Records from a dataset

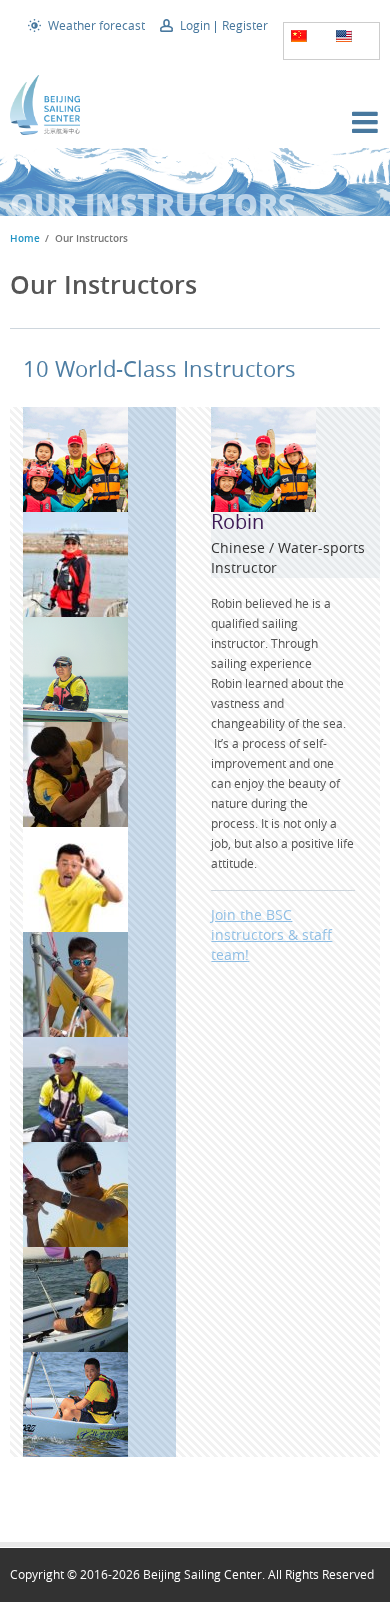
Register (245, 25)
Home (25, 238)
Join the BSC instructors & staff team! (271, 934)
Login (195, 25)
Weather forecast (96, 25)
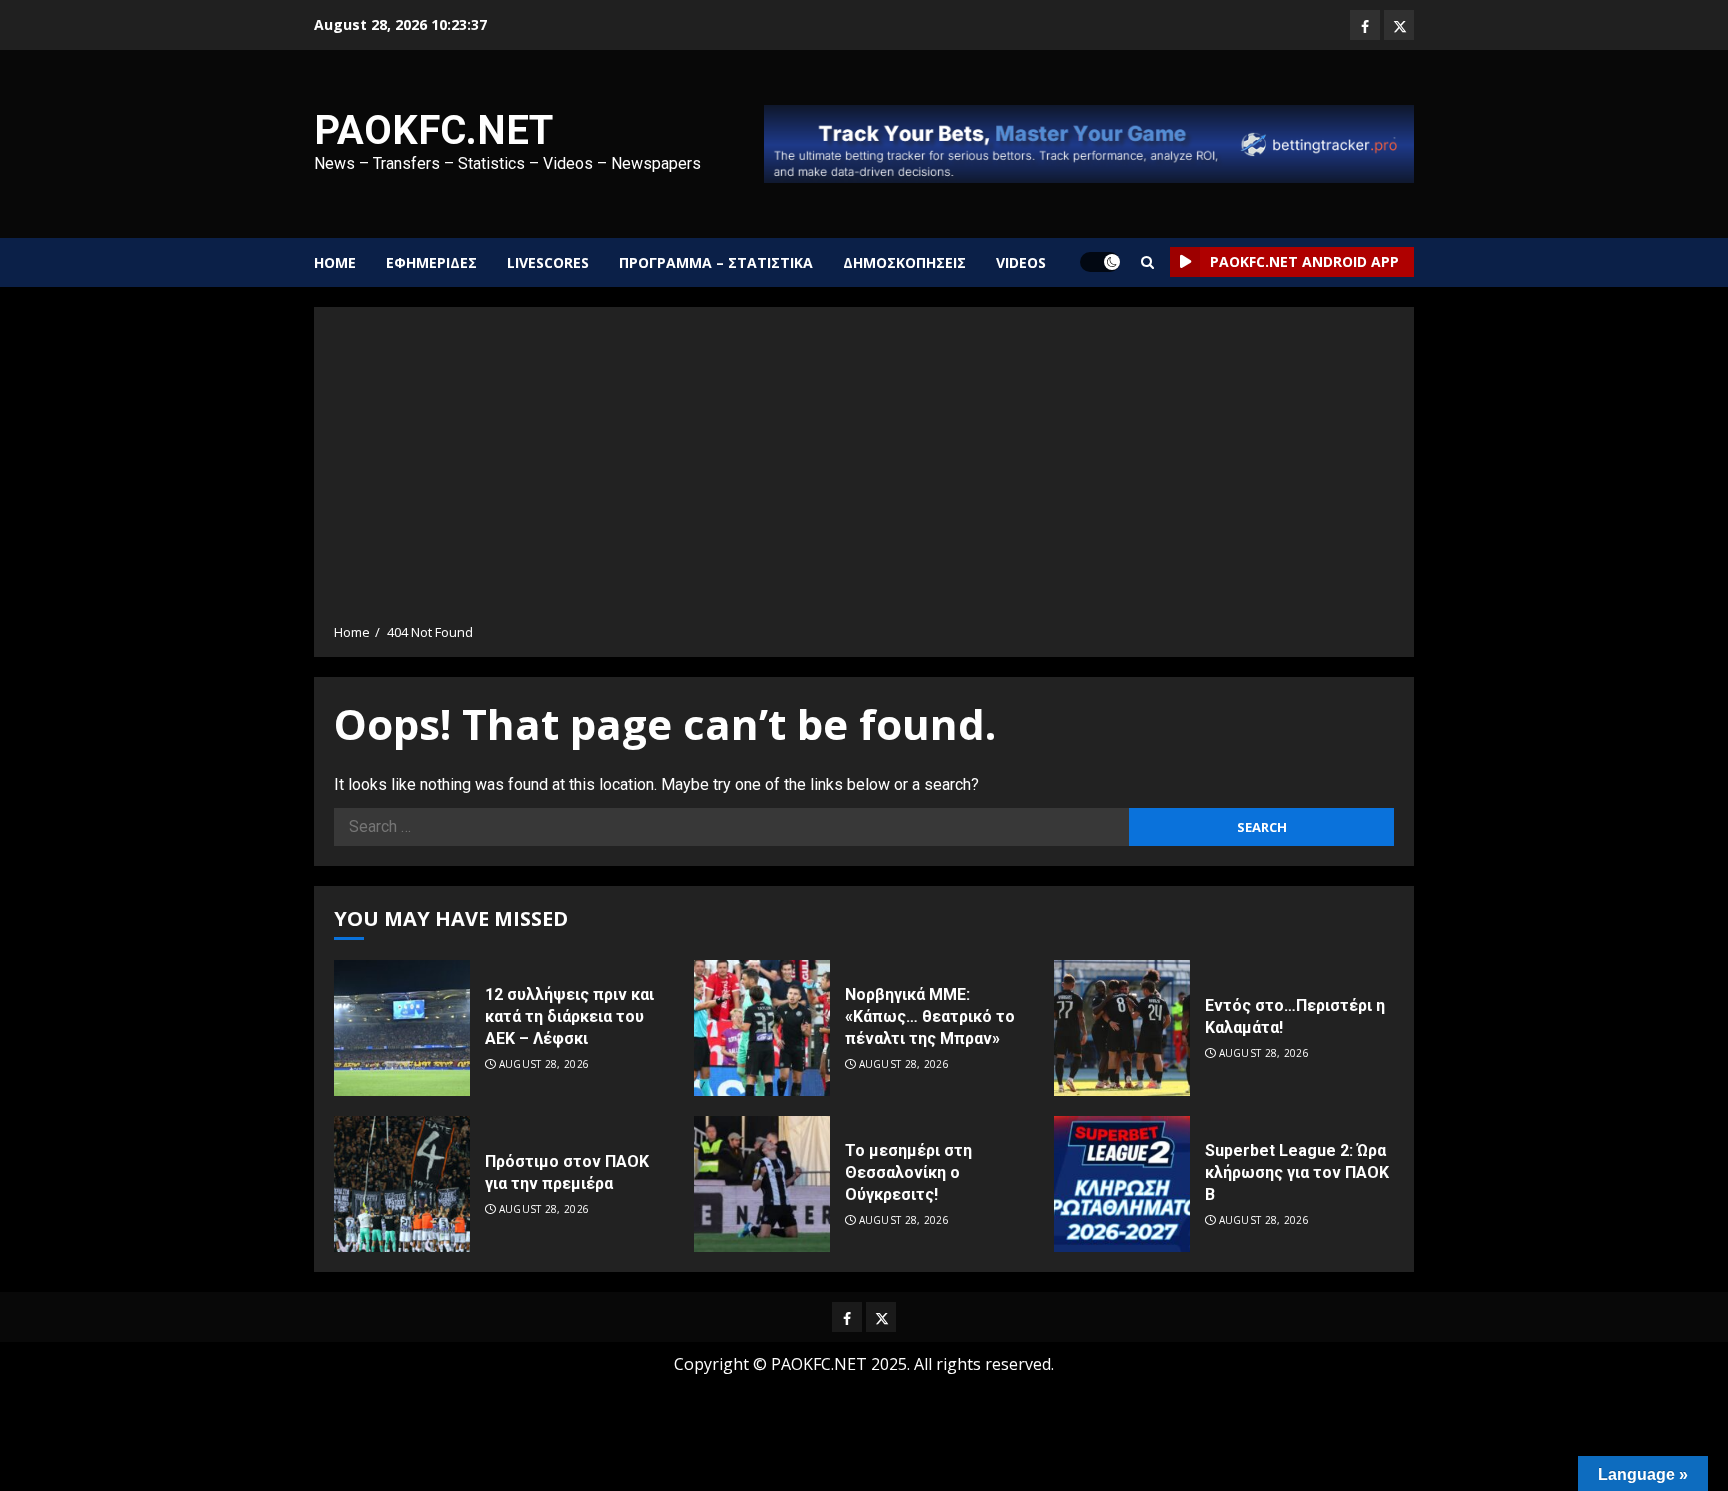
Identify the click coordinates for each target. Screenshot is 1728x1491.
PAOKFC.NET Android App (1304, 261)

ABOUT THIS TASK:
Pictures are not part of the copy; transcribe the rest of the data verbatim.

RESULT OF THE EXERCISE:
Register (245, 25)
Home (25, 238)
Join the BSC instructors & staff team! (271, 934)
Login (195, 25)
Weather forecast (96, 25)
Identify the click coordinates for each target. Screenshot is 1728x1491.
PAOKFC.NET Android App (1304, 261)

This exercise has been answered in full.